MFIA Challenges West Point and Its Sports Association for Flouting Transparency Laws

The back of a football player wearing a jersey that reads "West Point" and a gold helmet

This week, the Media Freedom and Information Access Clinic (MFIA) filed suit against the United States Military Academy at West Point and the nonprofit entity that runs its athletics programs, seeking a court order to disclose records about lucrative contracts and licensing agreements. By failing to release the records after repeated requests from a sports writer, West Point and the affiliated entity are in violation of the Freedom of Information Act (FOIA), the lawsuit alleges.

According to the lawsuit, MFIA’s client, sports journalist Daniel Libit, was stymied from receiving basic information about the programs when the military institution and its association refused to search for and provide records in response to his FOIA requests. 

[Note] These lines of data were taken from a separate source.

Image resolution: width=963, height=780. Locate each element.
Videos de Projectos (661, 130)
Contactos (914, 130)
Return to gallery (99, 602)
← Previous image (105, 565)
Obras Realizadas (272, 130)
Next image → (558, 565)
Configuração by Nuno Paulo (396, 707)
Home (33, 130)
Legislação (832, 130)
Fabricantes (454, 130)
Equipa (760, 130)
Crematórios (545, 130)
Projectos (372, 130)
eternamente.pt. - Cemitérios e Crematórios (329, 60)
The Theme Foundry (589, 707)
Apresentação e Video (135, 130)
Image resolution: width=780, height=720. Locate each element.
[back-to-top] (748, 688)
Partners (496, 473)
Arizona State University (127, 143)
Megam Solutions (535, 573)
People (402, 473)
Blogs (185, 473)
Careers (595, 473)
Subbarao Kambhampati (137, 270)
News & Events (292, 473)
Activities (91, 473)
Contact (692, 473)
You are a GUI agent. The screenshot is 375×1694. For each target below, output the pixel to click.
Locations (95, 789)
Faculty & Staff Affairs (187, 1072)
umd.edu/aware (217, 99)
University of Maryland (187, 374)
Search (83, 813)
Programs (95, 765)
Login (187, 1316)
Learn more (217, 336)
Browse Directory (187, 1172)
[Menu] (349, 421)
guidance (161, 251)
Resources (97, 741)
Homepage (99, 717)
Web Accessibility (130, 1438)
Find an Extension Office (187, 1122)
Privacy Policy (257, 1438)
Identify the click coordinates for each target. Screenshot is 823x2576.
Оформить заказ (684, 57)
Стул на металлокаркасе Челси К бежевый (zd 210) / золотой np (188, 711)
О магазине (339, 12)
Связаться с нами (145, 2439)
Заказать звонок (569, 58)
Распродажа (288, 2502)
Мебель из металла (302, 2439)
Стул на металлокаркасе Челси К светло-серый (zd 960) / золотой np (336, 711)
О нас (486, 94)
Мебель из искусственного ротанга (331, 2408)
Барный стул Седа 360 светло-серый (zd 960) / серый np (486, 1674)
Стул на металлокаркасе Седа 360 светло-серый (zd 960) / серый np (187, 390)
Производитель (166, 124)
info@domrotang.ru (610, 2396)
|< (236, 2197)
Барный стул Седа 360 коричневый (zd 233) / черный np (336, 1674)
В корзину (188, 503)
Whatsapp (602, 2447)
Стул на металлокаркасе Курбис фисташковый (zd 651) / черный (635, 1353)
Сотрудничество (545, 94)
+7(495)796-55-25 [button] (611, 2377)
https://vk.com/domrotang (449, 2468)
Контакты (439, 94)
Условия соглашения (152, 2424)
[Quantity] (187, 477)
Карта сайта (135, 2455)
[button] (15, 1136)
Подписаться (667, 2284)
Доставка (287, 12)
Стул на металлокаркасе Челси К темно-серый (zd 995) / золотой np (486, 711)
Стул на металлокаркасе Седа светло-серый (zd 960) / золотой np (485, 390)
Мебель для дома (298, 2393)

West Point established the Army West Point Athletic Association (AWPAA) in 2015 as a way to stay competitive in the $14 billion college sports industry. West Point and other military service academies, which are subject to federal financial restrictions, were being outspent by other Division I heavyweights. Spinning off a federally-chartered nonprofit enabled West Point’s sports programs to more competitively take in revenue, lure athletes, and pay coaches. By 2018, West Point had migrated personnel management, contracts, sponsorships and oversight of athletics facilities to AWPAA. 

In 2022, in reporting for the online news service Sportico, Libit filed three FOIA requests with West Point and AWPAA. Libit sought important financial information about potentially lucrative agreements, including coaches’ employment contracts, multimedia and apparel agreements and the contract between the service academy and its deputized athletic association. 

Neither organization provided any records, even after Libit filed appeals, according to the lawsuit. West Point claimed the records were AWPAA’s and directed Libit to them, while AWPAA claimed that as a nonprofit it was a “non-federal entity” not subject to FOIA. 

MFIA’s complaint disputes both claims, pointing out that West Point has legal and logistical control over AWPAA and its records, which obligates it to produce the records Libit requested. AWPAA is a government-controlled corporation that exists exclusively to serve West Point. What’s more, in tax filings as well as its own bylaws, the organization has indicated that it is a government agency. As such, the lawsuit argues, the organization is subject to FOIA, and in failing to release the documents Libit requested, it violated the statute.

“Federal agencies shouldn’t be able to hide parts of their activities from public scrutiny by apportioning them out to non-profit entities the agencies control,” said Kelsey Eberly, Clinical Lecturer and Abrams Fellow at MFIA. “Today it’s West Point hiding its athletics contracts, but tomorrow it could be almost any federal agency with business it would rather conduct in the dark.”  

The Media Freedom and Information Access Clinic (MFIA) at Yale Law School is a law student clinic dedicated to increasing government transparency, defending the essential work of news gatherers, and protecting freedom of expression by providing pro bono legal services, pursuing impact litigation and developing policy initiatives.